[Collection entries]
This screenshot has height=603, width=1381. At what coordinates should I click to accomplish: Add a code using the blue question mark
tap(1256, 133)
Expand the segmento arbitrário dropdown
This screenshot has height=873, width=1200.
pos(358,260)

Exercise directions: Turn every line of the records above into a numbered list, leaving out any blank lines.

Result:
1. This screenshot has height=603, width=1381. At what coordinates should I click to accomplish: Add a code using the blue question mark
2. tap(1256, 133)
3. Expand the segmento arbitrário dropdown
4. This screenshot has height=873, width=1200.
5. pos(358,260)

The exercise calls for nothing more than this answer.